Problem set →
1. Summarize the policy evaluation code in two sentences.
2. Pick up the policy evaluation code at the point where it stops and continue writing it.

Provided text →
'''

In [1]:
import numpy as np
import pandas as pd

In [29]:
class env:
    def __init__(self):
        self.nS = 3
        self.nA = 3
        self.reward = np.matrix([[1,0,0],[0.5,0,0.5],[0.5,0.5,0]])
        self.P = {0: np.matrix([[0.8,0.1,0.1],[0.5,0,0.5],[0.2,0.4,0.4]]), 1: np.matrix([[0.3,0.3,0.4],[0.2,0.1,0.7],[0.4,0.4,0.2]]), 2: np.matrix([[0.1,0.5,0.4],[0.3,0.5,0.2],[0,0.1,0.9]])}
        
    

In [63]:
def policy_eval(policy, env, discount_factor=0.5, theta=0.00001):
    """
    Evaluate a policy given an environment and a full description of the environment's dynamics.
    
    Args:
        policy: [S, A] shaped matrix representing the policy.
        env: 
            env.P[s] is a matrix of with (i,j) represent P(j|s,i).
            env.nS is a number of states in the environment. 
            env.nA is a number of actions in the environment.
        theta: We stop evaluation once our value function change is less than theta for all states.
        discount_factor: Gamma discount factor.
    
    Returns:
        Vector of length env.nS representing the value function.
    """
    V = np.zeros(env.nS)
    while True:
        delta = 0
        for s in range(env.nS):
            v = 0
            for a, action_prob in enumerate(policy[s]):
                for j in range(env.nS):
                    v += action_prob * env.P[s][a,j] * (env.reward[s,a] + discount_factor * V[j])

'''

Information provided →
'''

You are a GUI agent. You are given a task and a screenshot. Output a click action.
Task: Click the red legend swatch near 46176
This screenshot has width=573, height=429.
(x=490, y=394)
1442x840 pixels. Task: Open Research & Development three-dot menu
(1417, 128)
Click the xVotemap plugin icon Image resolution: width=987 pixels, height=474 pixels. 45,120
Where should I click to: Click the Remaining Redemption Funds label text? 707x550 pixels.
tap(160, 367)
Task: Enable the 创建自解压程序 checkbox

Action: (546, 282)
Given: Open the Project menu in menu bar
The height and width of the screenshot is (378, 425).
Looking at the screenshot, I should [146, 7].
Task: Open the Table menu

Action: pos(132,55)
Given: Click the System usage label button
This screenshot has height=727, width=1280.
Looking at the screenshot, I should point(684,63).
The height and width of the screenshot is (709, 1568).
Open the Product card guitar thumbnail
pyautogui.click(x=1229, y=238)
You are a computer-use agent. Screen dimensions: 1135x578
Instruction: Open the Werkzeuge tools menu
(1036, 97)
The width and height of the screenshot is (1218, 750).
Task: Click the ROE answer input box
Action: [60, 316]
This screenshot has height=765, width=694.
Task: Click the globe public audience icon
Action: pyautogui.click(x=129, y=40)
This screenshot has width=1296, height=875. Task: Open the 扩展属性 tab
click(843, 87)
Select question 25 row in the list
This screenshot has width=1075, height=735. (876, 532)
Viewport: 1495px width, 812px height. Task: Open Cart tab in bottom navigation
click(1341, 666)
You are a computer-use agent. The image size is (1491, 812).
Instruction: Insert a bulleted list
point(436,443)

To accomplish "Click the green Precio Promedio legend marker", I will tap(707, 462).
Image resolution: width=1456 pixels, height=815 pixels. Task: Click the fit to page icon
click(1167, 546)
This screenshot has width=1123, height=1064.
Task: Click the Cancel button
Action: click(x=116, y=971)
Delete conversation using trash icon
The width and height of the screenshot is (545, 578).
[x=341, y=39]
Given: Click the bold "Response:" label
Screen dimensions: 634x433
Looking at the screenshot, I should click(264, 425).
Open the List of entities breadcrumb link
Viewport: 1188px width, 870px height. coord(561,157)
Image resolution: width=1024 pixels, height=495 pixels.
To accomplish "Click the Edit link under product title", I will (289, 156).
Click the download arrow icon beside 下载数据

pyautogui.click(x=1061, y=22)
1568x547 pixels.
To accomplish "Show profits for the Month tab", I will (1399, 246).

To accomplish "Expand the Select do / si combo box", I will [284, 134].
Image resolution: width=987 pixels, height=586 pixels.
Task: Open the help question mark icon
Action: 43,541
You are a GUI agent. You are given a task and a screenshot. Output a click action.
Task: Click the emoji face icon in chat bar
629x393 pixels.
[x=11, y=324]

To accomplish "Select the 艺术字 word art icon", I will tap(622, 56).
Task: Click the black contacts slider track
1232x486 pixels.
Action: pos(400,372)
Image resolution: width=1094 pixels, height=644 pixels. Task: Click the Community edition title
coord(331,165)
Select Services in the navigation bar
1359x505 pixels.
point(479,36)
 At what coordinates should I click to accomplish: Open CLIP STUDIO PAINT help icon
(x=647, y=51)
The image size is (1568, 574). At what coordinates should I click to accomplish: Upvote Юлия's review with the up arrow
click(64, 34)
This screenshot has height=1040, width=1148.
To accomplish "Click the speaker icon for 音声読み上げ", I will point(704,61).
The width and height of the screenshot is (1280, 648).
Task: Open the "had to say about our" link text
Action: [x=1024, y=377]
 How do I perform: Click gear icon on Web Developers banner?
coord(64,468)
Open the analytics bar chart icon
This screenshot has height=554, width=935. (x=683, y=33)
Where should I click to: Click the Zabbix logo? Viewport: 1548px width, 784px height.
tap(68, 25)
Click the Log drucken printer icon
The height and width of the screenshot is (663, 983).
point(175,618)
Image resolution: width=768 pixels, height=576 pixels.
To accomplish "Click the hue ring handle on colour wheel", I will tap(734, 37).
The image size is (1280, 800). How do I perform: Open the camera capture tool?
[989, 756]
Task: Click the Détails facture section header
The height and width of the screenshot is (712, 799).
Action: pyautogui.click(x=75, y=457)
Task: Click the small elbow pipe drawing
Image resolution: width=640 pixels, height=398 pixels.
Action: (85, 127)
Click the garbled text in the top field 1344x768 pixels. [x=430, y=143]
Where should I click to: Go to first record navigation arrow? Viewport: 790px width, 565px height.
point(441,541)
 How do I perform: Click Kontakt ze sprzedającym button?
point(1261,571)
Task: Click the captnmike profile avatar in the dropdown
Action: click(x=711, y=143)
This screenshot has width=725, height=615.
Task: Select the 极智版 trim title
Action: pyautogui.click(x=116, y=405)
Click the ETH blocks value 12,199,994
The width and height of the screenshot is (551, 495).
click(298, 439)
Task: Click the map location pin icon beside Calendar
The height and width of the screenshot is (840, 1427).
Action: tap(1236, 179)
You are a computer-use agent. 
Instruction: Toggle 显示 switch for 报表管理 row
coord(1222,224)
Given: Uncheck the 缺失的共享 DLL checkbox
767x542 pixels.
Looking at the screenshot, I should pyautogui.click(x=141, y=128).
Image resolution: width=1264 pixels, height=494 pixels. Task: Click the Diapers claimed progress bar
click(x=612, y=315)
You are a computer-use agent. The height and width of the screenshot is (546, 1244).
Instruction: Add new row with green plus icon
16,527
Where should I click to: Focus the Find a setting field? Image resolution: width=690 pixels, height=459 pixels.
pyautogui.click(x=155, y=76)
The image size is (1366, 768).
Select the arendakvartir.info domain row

'''

Responses by task →
1. The code imports numpy and pandas and defines an environment class with three states, three actions, a reward matrix, and a transition matrix for each of three keys. It then begins a policy_eval function with a default discount factor of 0.5 and theta of 0.00001, which starts the value function at zeros and repeatedly adds up, over actions and next states, the action probability times the transition probability times the reward plus the discounted value of the next state.

2.
            # How much our value function changed (across any states)
            delta = max(delta, np.abs(v - V[s]))
            V[s] = v
        # Stop evaluating once our value function change is below a threshold
        if delta < theta:
            break
    return np.array(V)

In [74]:
#Apply policy evaluation
env1 = env()
policy1 = np.array([[1,0,0],[1,0,0],[0,1,0]])
policy2 = np.array([[0.5,0,0.5],[0,0.5,0.5],[0,0.5,0.5]])
policy3 = np.array([[1,0,0],[1,0,0],[1,0,0]])
V1 = policy_eval(policy1, env1)
V2 = policy_eval(policy2, env1)
V3 = policy_eval(policy3, env1)

In [88]:
def policy_improvement(env, policy_eval_fn=policy_eval, discount_factor=0.5):
    """
    Policy Improvement Algorithm. Iteratively evaluates and improves a policy
    until an optimal policy is found.
    
    Args:
        env: The environment.
        policy_eval_fn: Policy Evaluation function that takes 3 arguments:
            policy, env, discount_factor.
        discount_factor: gamma discount factor.
        
    Returns:
        A tuple (policy, V).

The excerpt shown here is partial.